ACTIVITY: Looking at the data, count the lines where the word "change" occurs and answer with only the number.

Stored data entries
▬▬▬
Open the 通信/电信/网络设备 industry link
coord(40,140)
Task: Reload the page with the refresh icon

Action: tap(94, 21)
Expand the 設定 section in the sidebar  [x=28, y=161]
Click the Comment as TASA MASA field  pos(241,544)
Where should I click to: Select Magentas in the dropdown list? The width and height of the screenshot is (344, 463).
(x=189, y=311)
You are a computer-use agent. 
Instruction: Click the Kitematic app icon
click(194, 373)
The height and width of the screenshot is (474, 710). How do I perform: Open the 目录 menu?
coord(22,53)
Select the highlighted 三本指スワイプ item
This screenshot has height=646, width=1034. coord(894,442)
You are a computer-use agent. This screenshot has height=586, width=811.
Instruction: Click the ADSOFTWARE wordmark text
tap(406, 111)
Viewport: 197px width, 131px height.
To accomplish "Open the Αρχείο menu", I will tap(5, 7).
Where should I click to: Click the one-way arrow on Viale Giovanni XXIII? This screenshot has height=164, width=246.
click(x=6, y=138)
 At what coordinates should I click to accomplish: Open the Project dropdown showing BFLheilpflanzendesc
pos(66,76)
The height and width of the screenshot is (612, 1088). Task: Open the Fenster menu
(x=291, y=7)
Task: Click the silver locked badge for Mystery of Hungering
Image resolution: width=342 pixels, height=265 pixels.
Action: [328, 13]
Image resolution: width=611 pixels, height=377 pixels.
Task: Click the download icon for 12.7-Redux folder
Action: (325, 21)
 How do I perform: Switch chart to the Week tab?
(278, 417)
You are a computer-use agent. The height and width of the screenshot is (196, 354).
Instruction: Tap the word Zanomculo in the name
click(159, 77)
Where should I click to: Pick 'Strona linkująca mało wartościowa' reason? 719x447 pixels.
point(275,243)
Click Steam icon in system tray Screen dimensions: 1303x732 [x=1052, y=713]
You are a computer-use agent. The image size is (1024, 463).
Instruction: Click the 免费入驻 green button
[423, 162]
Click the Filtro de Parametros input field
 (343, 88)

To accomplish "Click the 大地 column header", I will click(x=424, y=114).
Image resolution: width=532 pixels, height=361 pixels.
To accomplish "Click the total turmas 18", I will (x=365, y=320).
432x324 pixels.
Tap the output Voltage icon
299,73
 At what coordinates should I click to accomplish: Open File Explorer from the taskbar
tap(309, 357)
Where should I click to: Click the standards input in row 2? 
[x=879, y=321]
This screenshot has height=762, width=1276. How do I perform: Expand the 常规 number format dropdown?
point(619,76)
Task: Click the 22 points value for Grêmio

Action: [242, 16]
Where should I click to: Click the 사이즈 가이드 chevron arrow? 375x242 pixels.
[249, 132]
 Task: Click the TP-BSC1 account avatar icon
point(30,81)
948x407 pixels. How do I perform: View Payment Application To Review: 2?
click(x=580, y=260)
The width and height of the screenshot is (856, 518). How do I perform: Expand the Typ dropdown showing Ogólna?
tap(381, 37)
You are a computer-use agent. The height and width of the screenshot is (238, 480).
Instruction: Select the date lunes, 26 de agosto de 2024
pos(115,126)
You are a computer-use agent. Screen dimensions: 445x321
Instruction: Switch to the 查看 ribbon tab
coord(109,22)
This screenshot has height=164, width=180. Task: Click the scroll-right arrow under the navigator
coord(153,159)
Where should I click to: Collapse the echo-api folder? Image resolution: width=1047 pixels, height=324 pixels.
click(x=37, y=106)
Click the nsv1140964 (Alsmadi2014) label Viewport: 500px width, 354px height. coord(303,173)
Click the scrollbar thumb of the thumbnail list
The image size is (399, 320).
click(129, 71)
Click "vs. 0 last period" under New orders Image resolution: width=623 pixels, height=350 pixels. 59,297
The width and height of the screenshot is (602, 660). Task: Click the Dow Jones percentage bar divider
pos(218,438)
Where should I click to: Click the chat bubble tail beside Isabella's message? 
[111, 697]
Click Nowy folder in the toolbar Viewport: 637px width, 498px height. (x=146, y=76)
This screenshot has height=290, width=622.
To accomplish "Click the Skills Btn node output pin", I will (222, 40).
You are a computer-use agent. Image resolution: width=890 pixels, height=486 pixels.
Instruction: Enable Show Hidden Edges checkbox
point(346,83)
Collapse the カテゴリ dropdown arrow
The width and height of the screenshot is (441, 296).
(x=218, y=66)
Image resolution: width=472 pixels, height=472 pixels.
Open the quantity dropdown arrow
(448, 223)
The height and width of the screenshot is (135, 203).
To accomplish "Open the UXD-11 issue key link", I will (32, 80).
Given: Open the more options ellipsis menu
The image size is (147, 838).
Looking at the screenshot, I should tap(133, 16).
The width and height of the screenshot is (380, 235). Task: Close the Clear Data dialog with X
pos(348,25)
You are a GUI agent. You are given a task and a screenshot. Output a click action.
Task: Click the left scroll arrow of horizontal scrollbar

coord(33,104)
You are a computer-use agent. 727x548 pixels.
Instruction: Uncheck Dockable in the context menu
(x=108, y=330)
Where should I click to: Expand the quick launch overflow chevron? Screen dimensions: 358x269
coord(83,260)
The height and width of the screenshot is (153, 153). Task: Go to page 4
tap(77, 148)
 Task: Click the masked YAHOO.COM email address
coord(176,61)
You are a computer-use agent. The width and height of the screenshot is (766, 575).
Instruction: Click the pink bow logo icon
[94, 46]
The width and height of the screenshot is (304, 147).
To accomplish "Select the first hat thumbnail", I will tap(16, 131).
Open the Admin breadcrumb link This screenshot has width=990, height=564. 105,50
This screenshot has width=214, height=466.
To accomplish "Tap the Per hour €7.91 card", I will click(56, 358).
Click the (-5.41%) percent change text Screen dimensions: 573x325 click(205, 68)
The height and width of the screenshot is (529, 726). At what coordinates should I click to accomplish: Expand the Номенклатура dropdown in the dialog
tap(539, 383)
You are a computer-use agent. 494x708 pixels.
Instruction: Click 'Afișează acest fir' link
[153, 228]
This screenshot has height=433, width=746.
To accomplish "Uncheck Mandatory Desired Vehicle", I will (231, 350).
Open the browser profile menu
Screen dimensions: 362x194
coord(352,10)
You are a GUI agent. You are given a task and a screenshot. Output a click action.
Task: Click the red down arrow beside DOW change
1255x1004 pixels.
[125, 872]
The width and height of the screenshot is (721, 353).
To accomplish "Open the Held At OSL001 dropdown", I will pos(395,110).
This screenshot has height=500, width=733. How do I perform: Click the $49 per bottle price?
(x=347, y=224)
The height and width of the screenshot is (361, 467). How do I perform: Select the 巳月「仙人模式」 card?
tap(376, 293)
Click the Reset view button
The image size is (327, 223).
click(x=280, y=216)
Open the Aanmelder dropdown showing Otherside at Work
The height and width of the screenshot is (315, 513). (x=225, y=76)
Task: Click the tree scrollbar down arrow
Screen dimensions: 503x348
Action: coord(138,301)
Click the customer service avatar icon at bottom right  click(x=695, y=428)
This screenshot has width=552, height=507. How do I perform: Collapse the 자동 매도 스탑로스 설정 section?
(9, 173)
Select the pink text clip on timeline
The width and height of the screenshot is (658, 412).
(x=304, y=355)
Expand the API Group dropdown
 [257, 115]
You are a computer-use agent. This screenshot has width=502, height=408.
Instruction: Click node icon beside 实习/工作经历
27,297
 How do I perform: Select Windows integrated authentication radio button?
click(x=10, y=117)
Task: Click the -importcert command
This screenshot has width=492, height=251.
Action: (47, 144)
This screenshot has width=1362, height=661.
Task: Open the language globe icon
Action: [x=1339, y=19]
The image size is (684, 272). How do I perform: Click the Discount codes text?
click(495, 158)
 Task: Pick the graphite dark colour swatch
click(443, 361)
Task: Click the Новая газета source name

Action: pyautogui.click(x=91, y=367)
▬▬▬
TASK ANSWER: 2